▶ _Excerpted text_
=-=-=-=-=
There is nothing suggested in TFA that does not already exist.
The most immediate single change that the average consumer can impliment is CFL lightbulbs. These are so effective that some Power companies PAY for the bulbs for you.
Sig Battery depleted. Reverting to safe mode.
I cry foul!!
The plants were designed to be scalable, and they did plan for growth.
Then a funny thing happened. Environmental-whackos stepped up and put a stop to all new electrical generation plants for a period of around 15 years. You couldn't even expand existing plants during this period.
Only when things started getting really bad, and California blacked out a couple times did the rules start to loosen.
Hell it was probably you marching up and down with your scruffy beard and cardboard sign in college that stopped infrastructure development for all we know.
Sig Battery depleted. Reverting to safe mode.
With a tank system you can spread the heating over the night (eg. turning on each tank for an hour means that you can service perhaps 6 times as many customers with the same peak load).
Most retail suppliers get charged some multiplier of their peak load so are very keen to keep peak loads down.
Engineering is the art of compromise.
Do you want to save power - here's an easy solution, make devices that actually TURN OFF. Most TVs, DVD players and other electrical devices use almost as much power when they are "off" as they do when they are on. While some devices always need to be on (e.g. tivos, routers, etc...) most would work just as well if there was a way to turn them fully off.
Capacity costs money. When it goes idle for 16 out of 24 hours, it's just a dead weight. Base load plants are generally more economical than plants that can easily adjust their output, so peaks genuinely cost more to cover in any event. If they want to offer customers a discount to help them shave the peaks and avoid the outlay, I fail to see the problem.
I don't think the plans that essentially have homeowners buying on a commodities market are likely worthwhile. People already have jobs, becoming ameteur commodities traders in the off hours is a bit much to ask.
Hoever, simple things like a different rate during set peak hours can work well. Most households can delay laundry and dishwashers until the evening or early morning. Many do anyway because people are at work.
I'm not a specialist in electric power, but here in Switzerland we have what we call are "Pumpkraftwerke".
They are basically water powered generators utilizing a large storage lake - when demand is high, the water runs from the upper to the lower lake, creating electricity. When demand is low, the water is pumped from the lower to the upper lake.
They require a large difference in height between the two seas (usually in the lower hundreds), but otherwise are pretty low maintenance.
There _is_ of course some ecological impact. But they have served us well during the past years.
One problem is that the peak and average demand on the power grid are quite different. Obviously we have to build the grid to handle the peak, or we'll get blackouts/brownouts. Now what something like this could do is help reduce peak demand. Try to balance things out so that there isn't as much usage during peak times. This in turn means we don't have to spend so much money building out more electrical distribution and production.
This is already done on a large scale in the US. For example grid controllers will talk to a company about shutting down part or all of their usage at a certain time. A good candidate might be something like a food processing/storage facility. The controllers ask them to shut down their coolers at the time when homes are kicking up their usage (like around 4-7 PM). This isn't a problem for the company, they just cool it down a bit more before hand, and the temperature stays low enough.
Well a similar thing could be applied to houses as well, in theory. Shut down or reduce certain things during peak times, or zone the usage so only part of the homes in a given area are using it at once.
I'm not saying it is a cure-all or that we want it doing things like shutting down air conditioners for 3 hours in the desert or something, but there is potential to balance things out better and thus save money.
=-=-=-=-=
▶ _Stored records_

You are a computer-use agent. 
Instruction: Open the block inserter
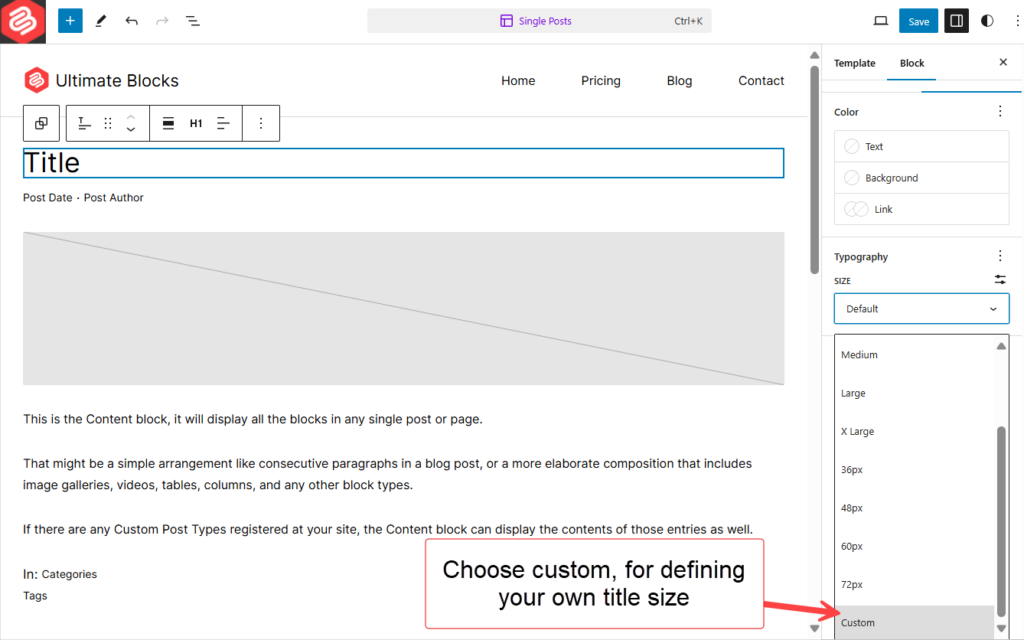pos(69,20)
=-=-=-=-=
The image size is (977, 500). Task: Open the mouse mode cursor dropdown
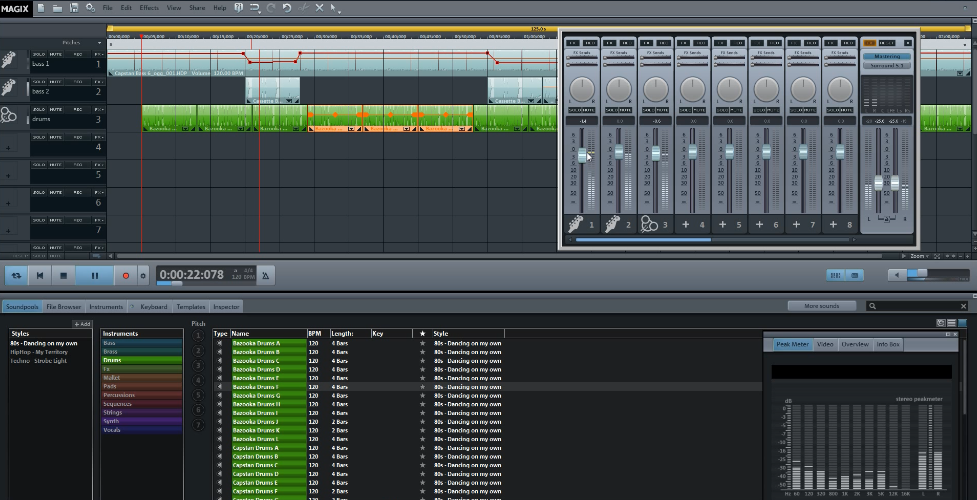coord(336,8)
=-=-=-=-=
▶ _Task set_
A - Answer these questions about the power-demand thread:
(i) Which kind of lightbulb do some power companies pay for?
(ii) What are the Swiss water-powered storage plants called?
(iii) Around which hours do homes kick up their usage?
B - Please revise the entries in the part that opens with the line containing "The image size" and closes with the line containing "coord(336,8)", replacing "dropdown" with "menu" and changing nothing else. Return only those lines, leaving out the pictures.
The entries are unrelated to the text above them.

▶ _Task answers_
A -
(i) CFL lightbulbs
(ii) "Pumpkraftwerke"
(iii) Around 4-7 PM

B -
The image size is (977, 500). Task: Open the mouse mode cursor menu
coord(336,8)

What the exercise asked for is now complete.